Cell cycle quiescence is a key feature of hematopoietic stem cells. This protocol helps to understand the behavior of quiescent human HSCs in vitro under near physiological conditions. Using this protocol, researchers can test the effect of various compounds, nutrients, or proteins that regulate the cell cycle status as well as differentiation of HSCs in a scalable manner without using animal models.
Anti-cancer drugs have varying effects on the survival of quiescent HSCs and cycling progenitors. This protocol makes it possible to find agents that spare quiescent HSCs or agents that selectively damage quiescent leukemic stem cells. Demonstrating the procedure will be Hiroshi Kobayashi, a senior research fellow from the Takubo Laboratory.
To begin, dissolve 16 milligrams per milliliter sodium palmitate, 30 milligrams per milliliter sodium oleate, and four milligrams per milliliter cholesterol in methanol in glass tubes. Store the lipid solutions at negative 30 degrees Celsius and thaw them before use. In a fresh glass tube, mix the lipid solutions to obtain the final concentration of 100 micrograms per milliliter palmitate, 100 micrograms per milliliter oleate, and 20 micrograms per milliliter cholesterol.
Evaporate the methanol by passing nitrogen gas through the lipid solution. Completely evaporate the remaining methanol by heating the glass tube in a water bath at 37 degrees Celsius. Prepare DMEM/F-12 medium with HEPES and glutamine.
Add penicillin and streptomycin sulfate for a final concentration of 50 units and 50 micrograms per milliliter respectively. The medium can be stored at four degrees Celsius for at least two months. Add 4%of BSA to DMEM/F-12 medium with HEPES and glutamine, then adjust the pH of the medium to 7.6 using sodium hydroxide solution.
Add the medium to the glass tube with the lipids. Completely dissolve the lipids by sonication. If the medium is opaque after sonication, extend the sonication time.
When the BSA and lipids are dissolved, the samples should be stored at negative 80 degrees Celsius and used within two months.

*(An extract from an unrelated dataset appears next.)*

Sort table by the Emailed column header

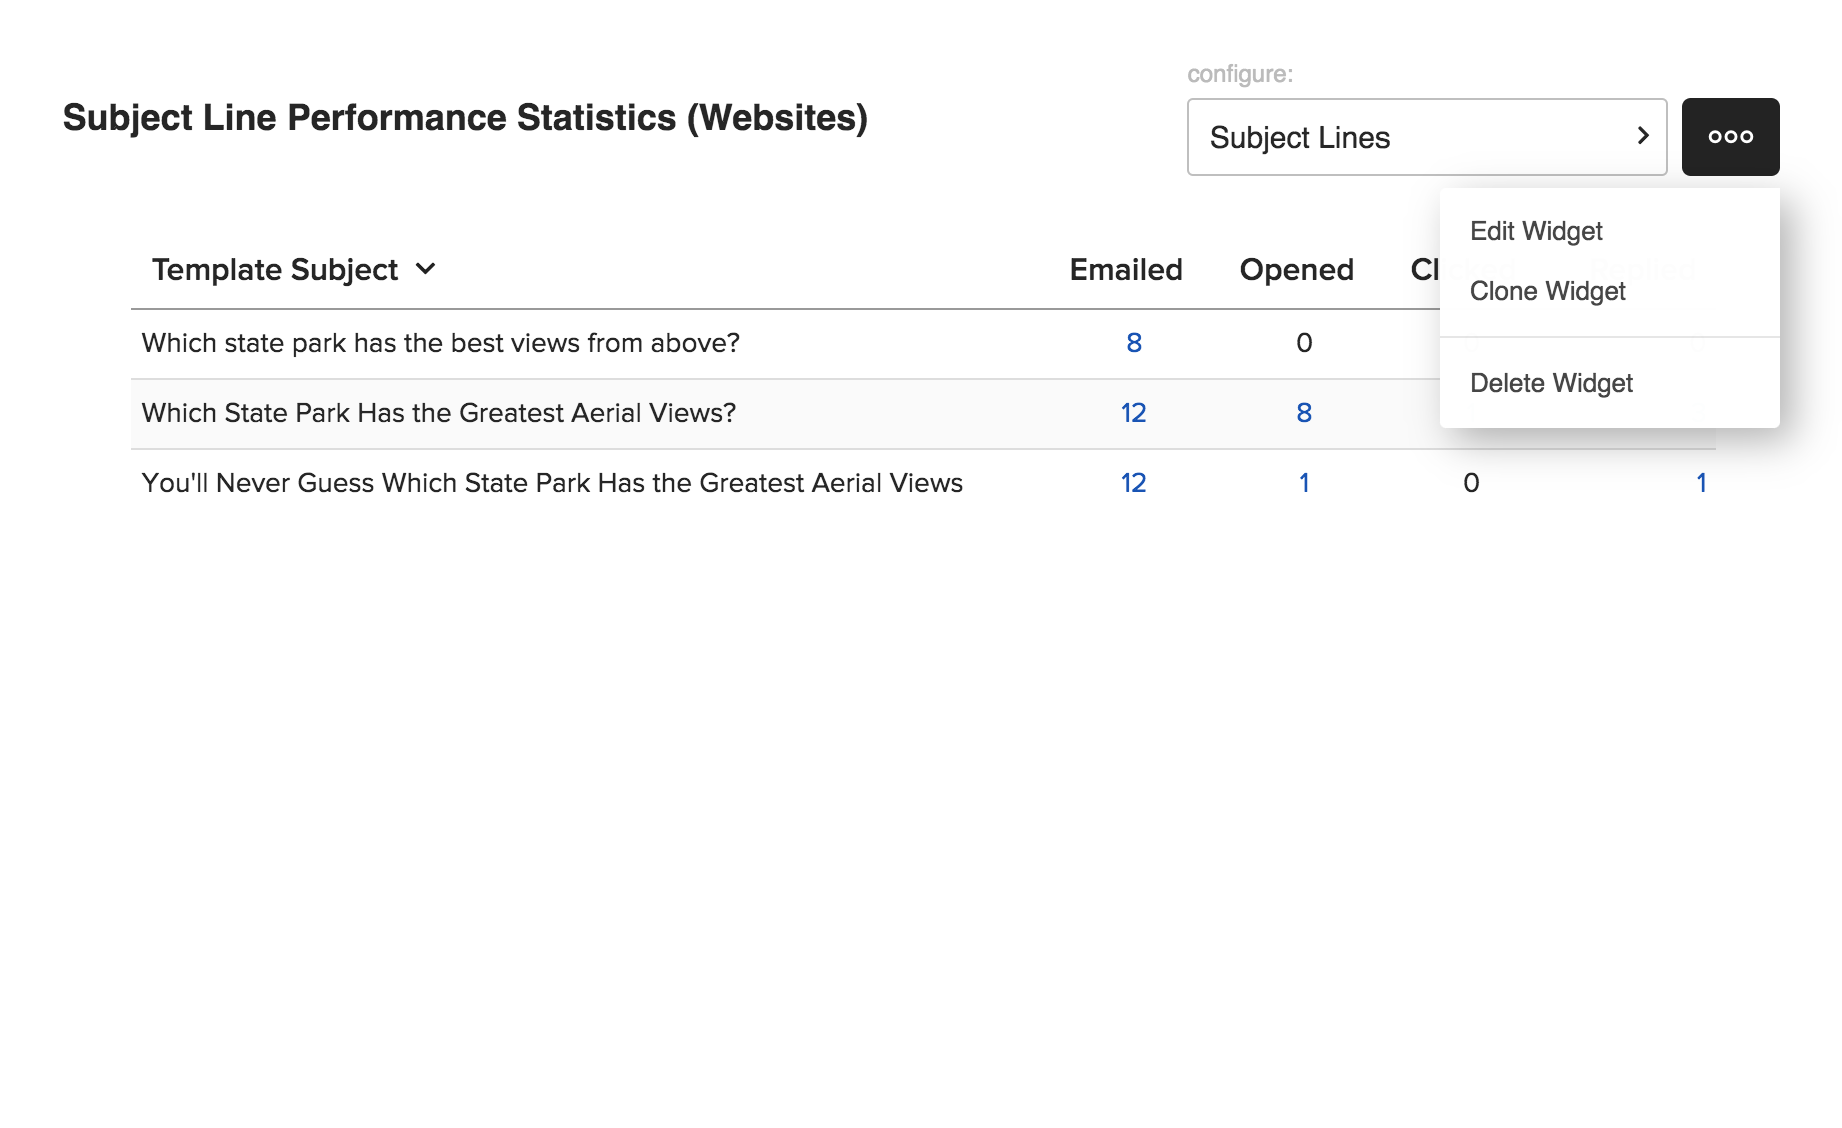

Add 0.001X of insulin, transferrin, sodium selenite, and ethanol amine mixture to the DMEM/F-12 and then filter the mixed medium using a 0.22 micrometer filter. Before use, add human stem cell factor or SCF and human thrombopoietin or TPO to the culture media at a final concentration of three nanograms per milliliter each.

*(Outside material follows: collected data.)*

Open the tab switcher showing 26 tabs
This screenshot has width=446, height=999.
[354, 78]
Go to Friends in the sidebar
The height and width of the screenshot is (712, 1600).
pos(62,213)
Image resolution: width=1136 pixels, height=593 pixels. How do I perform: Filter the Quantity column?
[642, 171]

Transfer 200 microliters of the previously prepared culture media with cytokines to flat bottom 96-well plates. To avoid evaporation of the medium, fill all unused wells with 100 to 200 microliters of PBS. Resuspend the sorted hematopoietic stem cells or HSCs in culture media without cytokines at 60 cells per microliter.
Aliquot 600 cells into each well. Fewer than 300 cells will lead to larger technical variation and culturing more than 1, 000 cells in a single well should be avoided because of nutrient deprivation or accumulation of unfavorable cytokines or chemokines. Culture the cells in a humidified multi-gas incubator at 37 degrees Celsius in a 5%carbon dioxide and 1%oxygen atmosphere.

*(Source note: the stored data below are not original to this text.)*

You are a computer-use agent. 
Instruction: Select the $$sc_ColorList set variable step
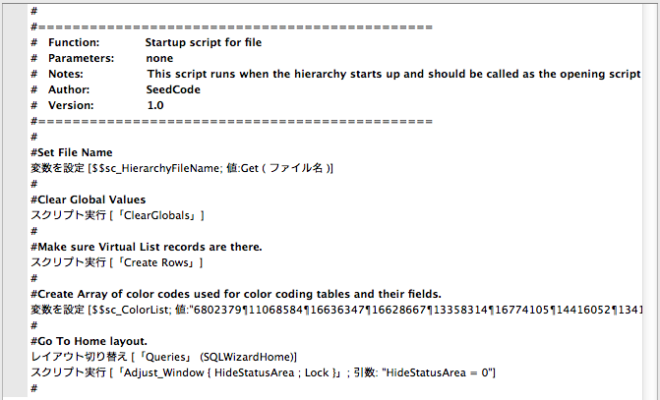[x=335, y=310]
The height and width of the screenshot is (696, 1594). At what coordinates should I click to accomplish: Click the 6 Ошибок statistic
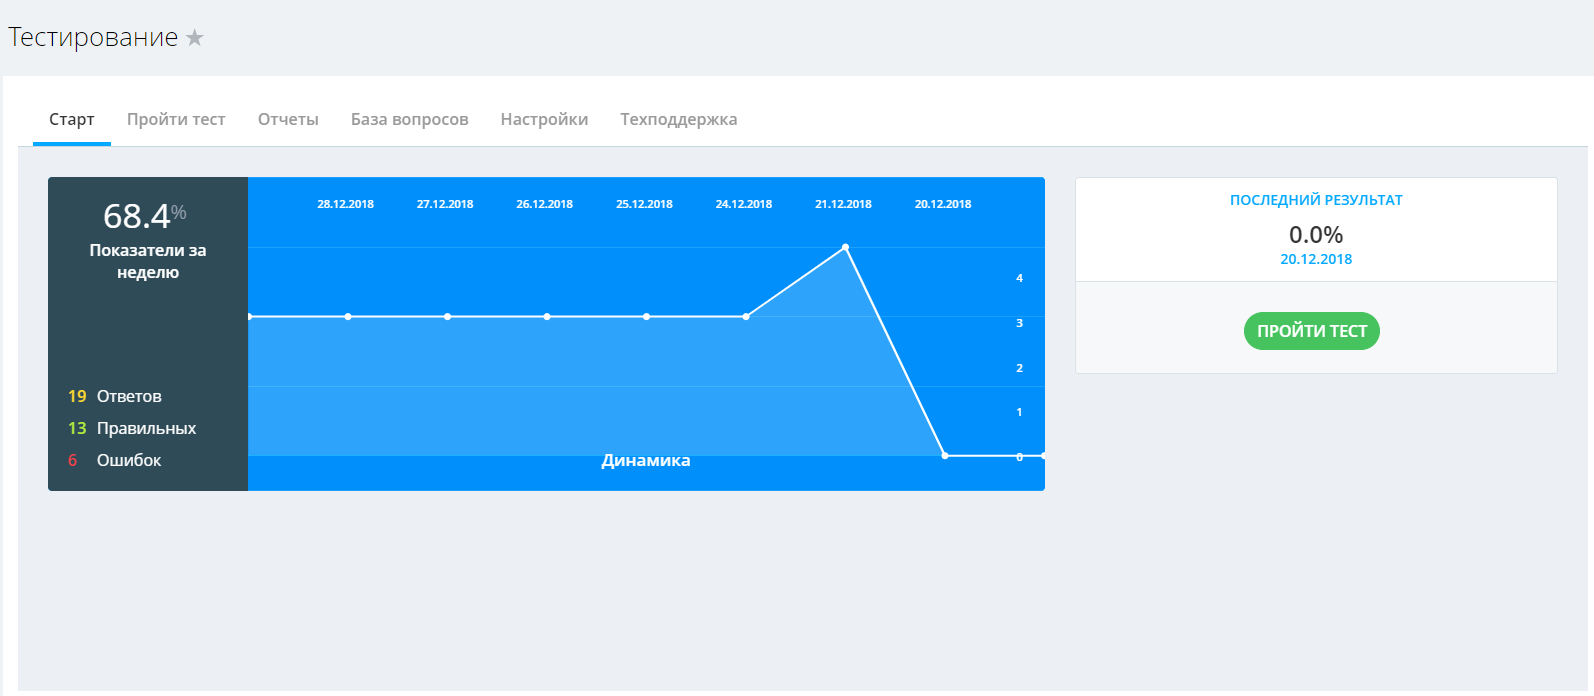pos(115,460)
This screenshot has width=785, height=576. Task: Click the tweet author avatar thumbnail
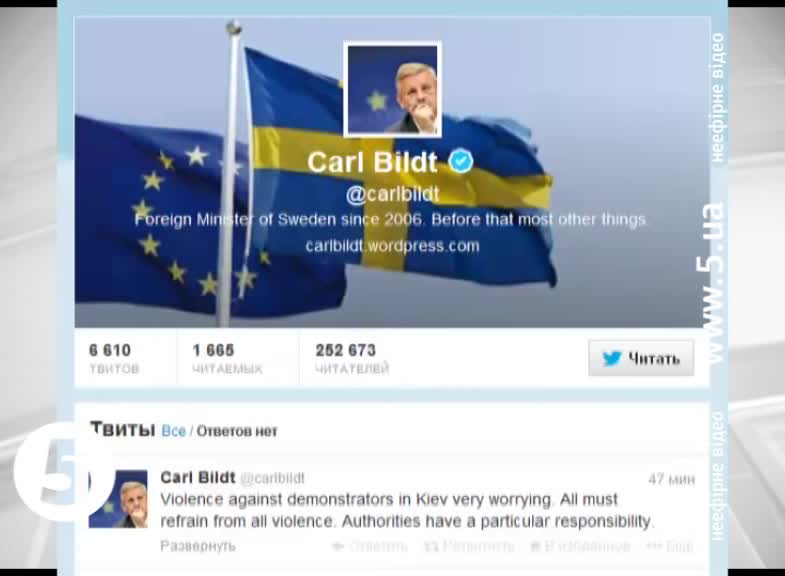pyautogui.click(x=118, y=499)
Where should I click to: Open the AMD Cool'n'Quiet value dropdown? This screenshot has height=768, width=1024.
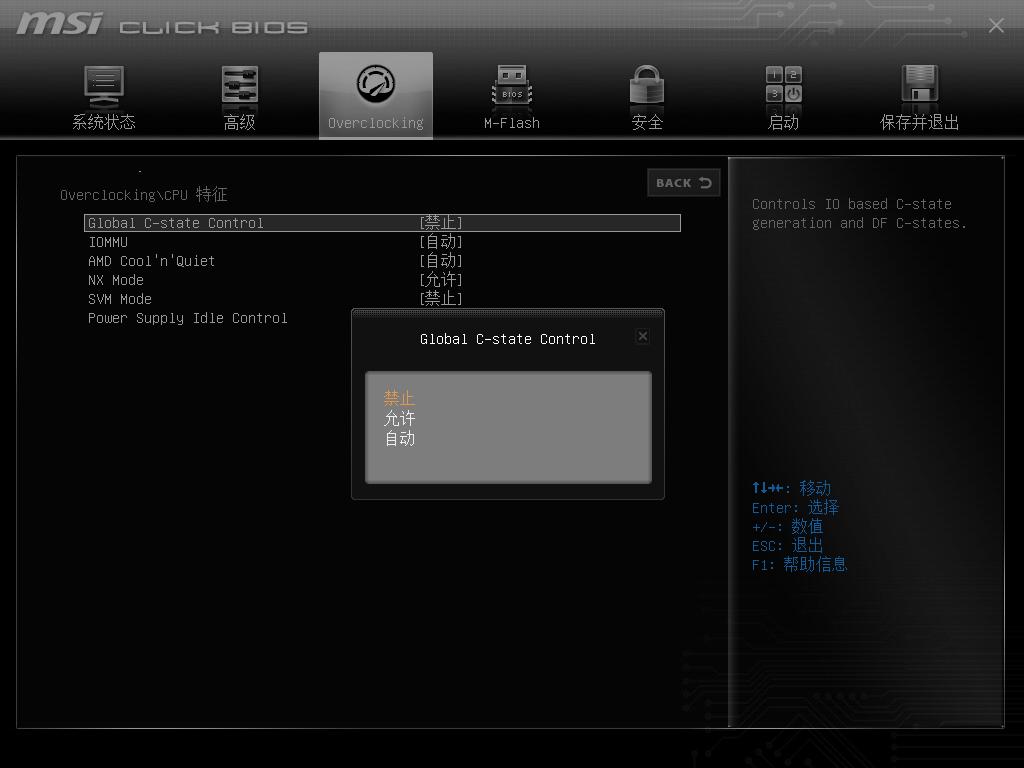[441, 261]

After seven days of culturing the purified HSCs, up to 80%of cells displayed marker CD34 positive and CD38 negative phenotypes. The total cell number depended on the cytokine concentration. Higher concentrations of SCF and TPO induced entry into the cell cycle, proliferation and differentiation.
The number of phenotypic HSCs characterized by the marker CD34 positive, CD38 negative, CD90 positive and CD45 RA negative phenotypes increased in proportion to the SCF or TPO concentrations whereas the frequency among the total cells decreased. Following three months of transplantation of cultured adult bone marrow HSCs, reconstitution can be evaluated as a function of their frequency in the peripheral blood of human CD45 positive murine, CD45 negative Ter119 negative cells. Three lineages including CD19 positive B cells, CD13 negative, CD33 positive myeloid cells, and CD3 positive T cells were reconstituted in NOG mice transplanted with either freshly thawed or cultured HSCs.
Following culture, HSCs can be subjected to gene expression profiling such as real-time PCR and RNA sequencing. Functional validation using transplantation into immune-deficient mice can also be performed. Researchers can directly compare cycling and quiescent HSCs under defined conditions by adjusting cytokine concentrations.
This will help to understand the quiescent HSC-specific self-renewal programs, stress resistance mechanisms, and metabolic properties, which are hard to test in vivo settings.